I am most excited about flare studies. It is a real challenge to understand the observations, but I think we can help a lot as our techniques have not been applied in many studies to this kind of data. This part also has an interdisciplinary component. For example, our code provides estimates of the magnetic field in the chromosphere and that information could be used in other fields like space weather. I am less excited about some programing parts of the project that I will need to undertake. That part is usually less regarding and very time consuming.
In 2017 Stockholm University has bagged 7 ERC grants, including yourself. What does the University do to achieve such success?
Stockholm University is an excellent place to work and perhaps having successful applicants starts by having competitive research groups where those young researchers can develop their ideas and settle with their own groups. Research is very competitive at the moment, but competition used in a constructive way can be a very powerful tool. More pragmatically, I got excellent support during the application process and for the interview in Brussels.
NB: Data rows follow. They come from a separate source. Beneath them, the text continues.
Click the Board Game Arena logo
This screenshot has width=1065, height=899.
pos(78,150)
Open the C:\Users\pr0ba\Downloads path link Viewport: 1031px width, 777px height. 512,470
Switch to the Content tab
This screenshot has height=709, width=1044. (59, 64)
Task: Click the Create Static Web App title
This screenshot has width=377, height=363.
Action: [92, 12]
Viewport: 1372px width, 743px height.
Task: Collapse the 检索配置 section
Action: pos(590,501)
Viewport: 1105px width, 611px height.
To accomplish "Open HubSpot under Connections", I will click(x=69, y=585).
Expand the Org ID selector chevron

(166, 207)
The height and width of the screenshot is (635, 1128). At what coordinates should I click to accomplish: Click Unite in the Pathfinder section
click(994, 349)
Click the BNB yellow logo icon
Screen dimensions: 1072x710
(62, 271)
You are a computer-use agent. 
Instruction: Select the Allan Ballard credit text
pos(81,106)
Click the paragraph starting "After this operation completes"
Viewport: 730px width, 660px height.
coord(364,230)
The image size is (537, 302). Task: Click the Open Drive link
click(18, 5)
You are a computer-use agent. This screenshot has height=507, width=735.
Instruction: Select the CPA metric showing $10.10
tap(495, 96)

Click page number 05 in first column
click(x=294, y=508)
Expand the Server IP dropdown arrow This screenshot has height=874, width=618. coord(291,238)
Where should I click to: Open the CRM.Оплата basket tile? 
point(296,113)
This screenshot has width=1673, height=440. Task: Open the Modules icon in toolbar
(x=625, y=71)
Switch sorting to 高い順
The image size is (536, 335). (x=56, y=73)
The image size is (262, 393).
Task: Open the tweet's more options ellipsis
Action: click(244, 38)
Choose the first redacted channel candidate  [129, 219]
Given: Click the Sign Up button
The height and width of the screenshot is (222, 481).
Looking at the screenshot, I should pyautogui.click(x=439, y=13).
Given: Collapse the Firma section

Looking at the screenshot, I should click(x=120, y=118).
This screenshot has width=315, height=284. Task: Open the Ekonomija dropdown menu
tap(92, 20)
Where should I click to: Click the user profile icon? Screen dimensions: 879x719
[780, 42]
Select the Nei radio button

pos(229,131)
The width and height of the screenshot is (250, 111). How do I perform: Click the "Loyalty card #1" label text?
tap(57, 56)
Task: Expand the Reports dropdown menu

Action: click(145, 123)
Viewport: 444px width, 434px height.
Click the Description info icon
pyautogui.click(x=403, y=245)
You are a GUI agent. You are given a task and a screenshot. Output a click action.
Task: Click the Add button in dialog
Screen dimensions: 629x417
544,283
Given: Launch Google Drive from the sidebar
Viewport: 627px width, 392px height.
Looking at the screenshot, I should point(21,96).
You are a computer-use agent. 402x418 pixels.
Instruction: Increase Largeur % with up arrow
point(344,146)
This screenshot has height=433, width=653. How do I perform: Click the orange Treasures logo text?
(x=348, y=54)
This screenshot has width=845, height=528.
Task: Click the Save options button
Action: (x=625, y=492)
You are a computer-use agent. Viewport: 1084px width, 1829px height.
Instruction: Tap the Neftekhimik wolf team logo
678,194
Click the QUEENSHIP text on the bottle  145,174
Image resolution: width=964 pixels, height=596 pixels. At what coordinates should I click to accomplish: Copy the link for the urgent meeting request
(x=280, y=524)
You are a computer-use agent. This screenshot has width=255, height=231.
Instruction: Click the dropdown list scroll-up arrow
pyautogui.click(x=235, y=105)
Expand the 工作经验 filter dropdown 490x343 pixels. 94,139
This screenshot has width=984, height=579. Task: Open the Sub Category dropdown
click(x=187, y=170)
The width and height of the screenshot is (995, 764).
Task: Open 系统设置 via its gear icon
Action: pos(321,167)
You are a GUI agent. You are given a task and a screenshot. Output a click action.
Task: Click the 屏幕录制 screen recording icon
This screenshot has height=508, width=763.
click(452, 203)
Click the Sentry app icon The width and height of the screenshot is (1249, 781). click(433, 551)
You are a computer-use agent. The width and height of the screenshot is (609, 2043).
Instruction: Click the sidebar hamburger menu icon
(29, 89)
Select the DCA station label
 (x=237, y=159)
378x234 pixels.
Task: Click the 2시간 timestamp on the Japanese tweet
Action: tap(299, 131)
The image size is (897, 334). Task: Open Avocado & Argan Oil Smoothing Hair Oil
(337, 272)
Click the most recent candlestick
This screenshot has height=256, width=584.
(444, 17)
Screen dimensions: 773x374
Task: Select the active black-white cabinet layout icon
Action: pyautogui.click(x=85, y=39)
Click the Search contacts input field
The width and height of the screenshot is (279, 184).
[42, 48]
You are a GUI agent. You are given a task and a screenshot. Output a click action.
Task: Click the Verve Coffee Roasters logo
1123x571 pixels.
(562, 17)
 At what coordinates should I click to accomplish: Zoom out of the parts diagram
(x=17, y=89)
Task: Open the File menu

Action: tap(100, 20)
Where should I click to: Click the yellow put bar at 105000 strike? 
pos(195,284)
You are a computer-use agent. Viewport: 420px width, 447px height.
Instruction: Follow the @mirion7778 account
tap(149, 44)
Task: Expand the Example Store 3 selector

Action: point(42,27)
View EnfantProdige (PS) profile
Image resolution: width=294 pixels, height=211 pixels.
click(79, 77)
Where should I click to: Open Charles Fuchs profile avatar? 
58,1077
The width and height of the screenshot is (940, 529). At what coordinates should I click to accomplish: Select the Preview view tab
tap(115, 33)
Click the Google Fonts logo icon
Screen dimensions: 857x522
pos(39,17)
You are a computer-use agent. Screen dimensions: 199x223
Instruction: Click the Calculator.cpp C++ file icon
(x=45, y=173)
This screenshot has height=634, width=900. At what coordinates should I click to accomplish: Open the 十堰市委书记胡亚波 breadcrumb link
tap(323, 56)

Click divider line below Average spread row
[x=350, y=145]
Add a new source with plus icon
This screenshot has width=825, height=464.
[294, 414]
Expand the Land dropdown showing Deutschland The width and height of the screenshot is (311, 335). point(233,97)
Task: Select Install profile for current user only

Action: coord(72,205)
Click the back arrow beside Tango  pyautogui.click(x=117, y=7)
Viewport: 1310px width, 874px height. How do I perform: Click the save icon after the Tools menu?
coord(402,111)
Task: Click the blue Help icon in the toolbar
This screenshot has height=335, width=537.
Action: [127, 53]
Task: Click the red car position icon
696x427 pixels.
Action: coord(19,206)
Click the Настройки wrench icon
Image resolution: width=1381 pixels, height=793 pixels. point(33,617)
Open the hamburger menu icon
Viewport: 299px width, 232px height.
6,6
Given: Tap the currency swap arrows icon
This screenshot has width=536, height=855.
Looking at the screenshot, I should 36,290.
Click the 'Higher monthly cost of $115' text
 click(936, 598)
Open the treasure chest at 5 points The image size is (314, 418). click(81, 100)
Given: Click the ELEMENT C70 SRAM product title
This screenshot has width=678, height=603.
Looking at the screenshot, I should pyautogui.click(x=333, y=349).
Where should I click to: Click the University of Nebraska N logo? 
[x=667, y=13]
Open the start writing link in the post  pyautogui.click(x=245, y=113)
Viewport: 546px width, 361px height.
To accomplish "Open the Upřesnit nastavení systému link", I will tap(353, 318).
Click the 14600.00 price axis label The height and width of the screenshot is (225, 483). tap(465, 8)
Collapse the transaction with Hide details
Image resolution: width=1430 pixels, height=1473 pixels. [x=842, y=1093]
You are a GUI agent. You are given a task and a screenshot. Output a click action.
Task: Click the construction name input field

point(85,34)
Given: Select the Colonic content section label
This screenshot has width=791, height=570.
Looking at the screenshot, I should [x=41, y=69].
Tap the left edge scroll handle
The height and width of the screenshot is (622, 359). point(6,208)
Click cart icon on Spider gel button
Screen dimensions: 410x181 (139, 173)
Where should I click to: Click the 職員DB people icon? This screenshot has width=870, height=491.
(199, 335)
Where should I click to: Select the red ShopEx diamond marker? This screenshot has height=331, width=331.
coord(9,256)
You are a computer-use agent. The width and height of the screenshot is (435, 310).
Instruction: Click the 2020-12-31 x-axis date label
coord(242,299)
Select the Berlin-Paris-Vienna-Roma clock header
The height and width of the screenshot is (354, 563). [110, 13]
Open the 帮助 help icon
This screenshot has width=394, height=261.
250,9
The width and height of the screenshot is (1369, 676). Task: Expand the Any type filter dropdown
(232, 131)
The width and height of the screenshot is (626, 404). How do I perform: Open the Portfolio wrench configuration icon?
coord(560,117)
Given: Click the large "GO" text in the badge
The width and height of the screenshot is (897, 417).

What was the most difficult part of the application process and how did you overcome it?
I personally found the interview part is particularly difficult. I never have had issues with managing my nerves, but that day I didn’t have a steady hand when I entered the room. The panel did a very good job digging out the weaknesses of the project. I managed to overcome this difficult part by not trying to fiercely defend every criticism that I got during the interview. There are always limitations and it is better to be aware of them and to have them somewhat under control.
Apart from your accomplished research, what other duties do you perform? Do you think any of these duties gave you an edge over other applicants during the ERC decision?
Teaching and supervision. The latter is an important asset, especially if the project involves PhD students. I suspect that having zero supervision experience can be problematic in that case.
What are your other interests? How have they been affected since your award?
Professionally I am working in my prime scientific interest, which is great! The award has affected other aspects of my life, including my employment at Stockholm University which is now permanent. Outside science, sports have always been an important part of my life, but that part remains unaffected.
Lots of tips from Jaime for aspiring ERC applicants. Wishing him the very best for this project.